Page text section start
Vishnufelis Temporal range: Miocene PreꞒ Ꞓ O S D C P T J K Pg N

Scientific classification
- Kingdom: Animalia
- Phylum: Chordata
- Class: Mammalia
- Order: Carnivora
- Family: Felidae
- Subfamily: Felinae
- Genus: †Vishnufelis Pilgrim, 1932
- Type species: Vishnufelis laticeps Pilgrim, 1932

= Vishnufelis =

Genus of mammals (fossil)

Vishnufelis is a fossil genus of feline (cat) containing only a single species, Vishnufelis laticeps. It was described by Guy Ellcock Pilgrim in 1932, based on the first cranial material of a cat found in Asia: a fragmented skull found in the Chinji Formation, which dates back to the middle Miocene.

==History and naming==
The holotype and only specimen, a fragmentary skull, was collected by K. Aiyengar from the Chinji Formation, some 2.75 miles east of Paridarwaza in Jhelum, India. The fossils were placed in the collection in Calcutta of the Geological Survey of India, listed as GSI-D 266. In 1932, paleontologist Guy Ellcock Pilgrim described the fossils as the new genus and species Vishnufelis laticeps.
Page text section end
Provided material section start
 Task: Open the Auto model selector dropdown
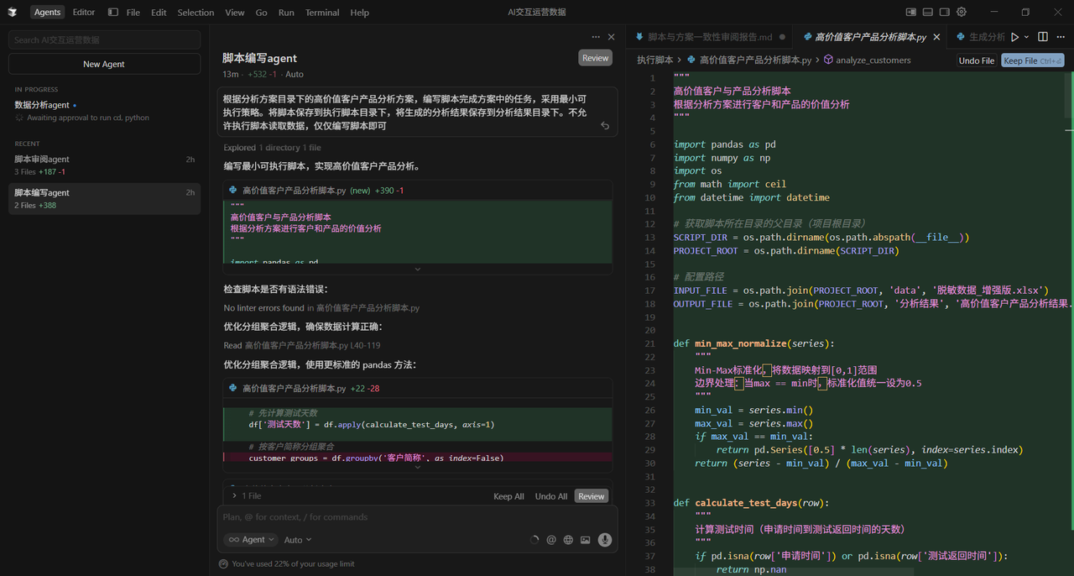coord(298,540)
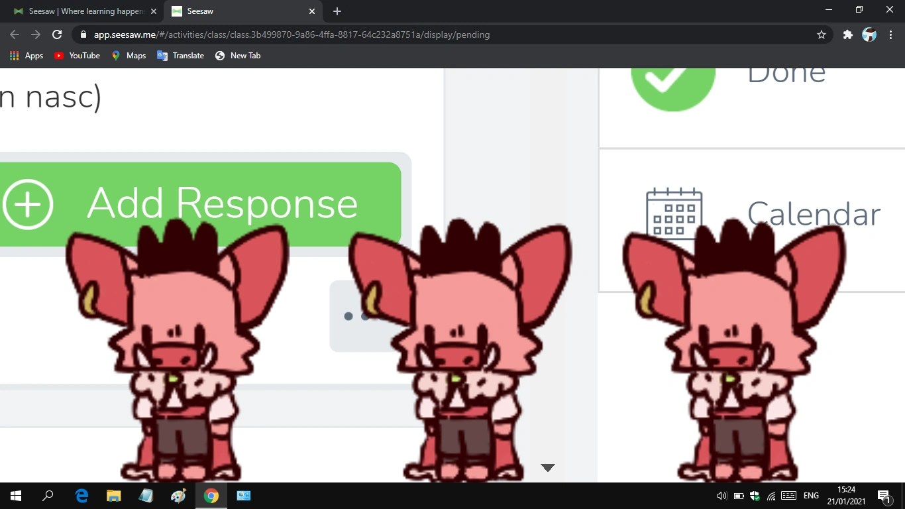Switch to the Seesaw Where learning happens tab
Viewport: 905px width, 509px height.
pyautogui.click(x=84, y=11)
Provided material section end
Provided material section start
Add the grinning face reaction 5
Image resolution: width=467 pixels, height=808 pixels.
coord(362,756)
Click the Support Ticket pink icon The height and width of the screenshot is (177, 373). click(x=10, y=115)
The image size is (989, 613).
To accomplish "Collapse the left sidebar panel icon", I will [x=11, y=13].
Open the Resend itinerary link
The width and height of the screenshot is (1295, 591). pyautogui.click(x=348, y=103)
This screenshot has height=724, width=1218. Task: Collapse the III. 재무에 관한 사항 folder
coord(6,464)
Provided material section end
Provided material section start
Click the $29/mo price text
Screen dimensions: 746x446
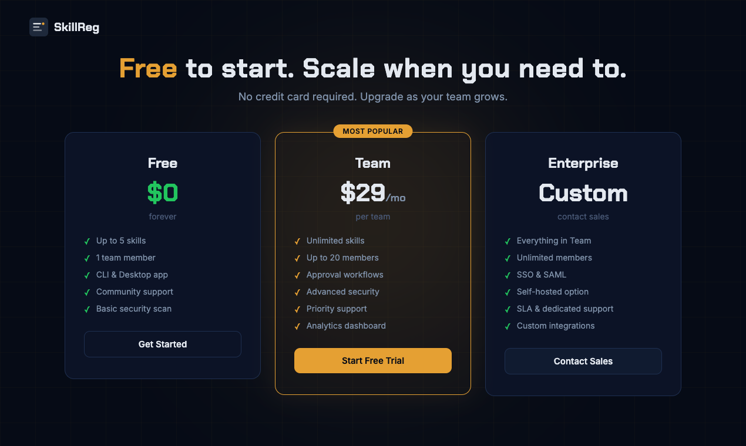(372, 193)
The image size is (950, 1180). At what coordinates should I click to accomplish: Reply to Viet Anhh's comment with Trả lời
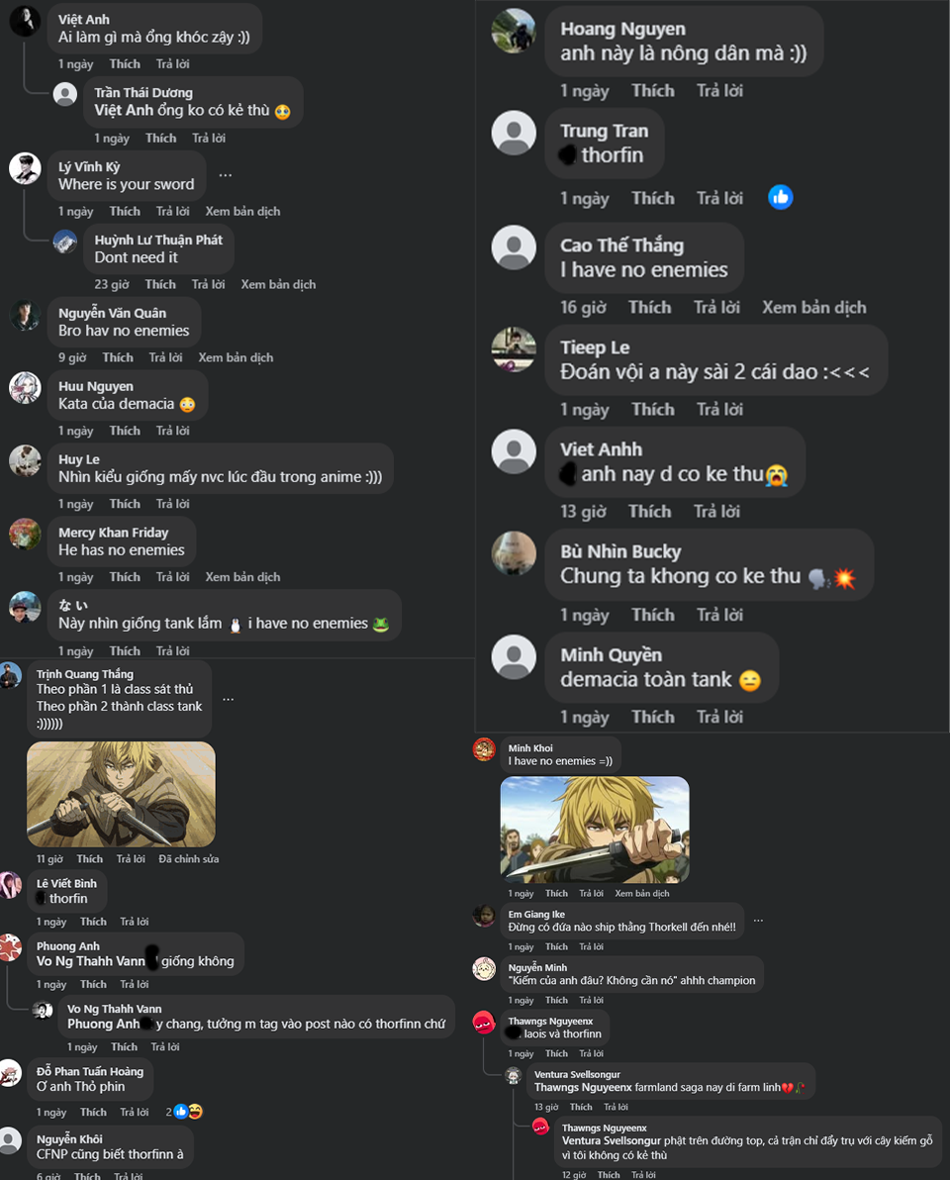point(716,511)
Provided material section end
▶ **Task 1**: Copy the Vishnufelis article word for word, from "Genus of mammals" up to and including "species Vishnufelis laticeps.".
▶ **Task 2**:
Do these statements agree with the Vishnufelis article? Answer yes or no for each, and quote the deciding words.
(a) The holotype was collected by Guy Ellcock Pilgrim.
(b) The fossils are catalogued under the number GSI-D 266.
(c) The genus Vishnufelis includes two species.
▶ **Task 3**: According to the Vishnufelis article, how far from Paridarwaza was the skull collected, and in which direction?
The rows are not needed for anything here.

▶ **Written response 1**:
Genus of mammals (fossil)

Vishnufelis is a fossil genus of feline (cat) containing only a single species, Vishnufelis laticeps. It was described by Guy Ellcock Pilgrim in 1932, based on the first cranial material of a cat found in Asia: a fragmented skull found in the Chinji Formation, which dates back to the middle Miocene.

==History and naming==
The holotype and only specimen, a fragmentary skull, was collected by K. Aiyengar from the Chinji Formation, some 2.75 miles east of Paridarwaza in Jhelum, India. The fossils were placed in the collection in Calcutta of the Geological Survey of India, listed as GSI-D 266. In 1932, paleontologist Guy Ellcock Pilgrim described the fossils as the new genus and species Vishnufelis laticeps.

▶ **Written response 2**:
(a) No: "was collected by K. Aiyengar from the Chinji Formation"
(b) Yes: "listed as GSI-D 266"
(c) No: "containing only a single species, Vishnufelis laticeps"

▶ **Written response 3**: About 2.75 miles east of Paridarwaza.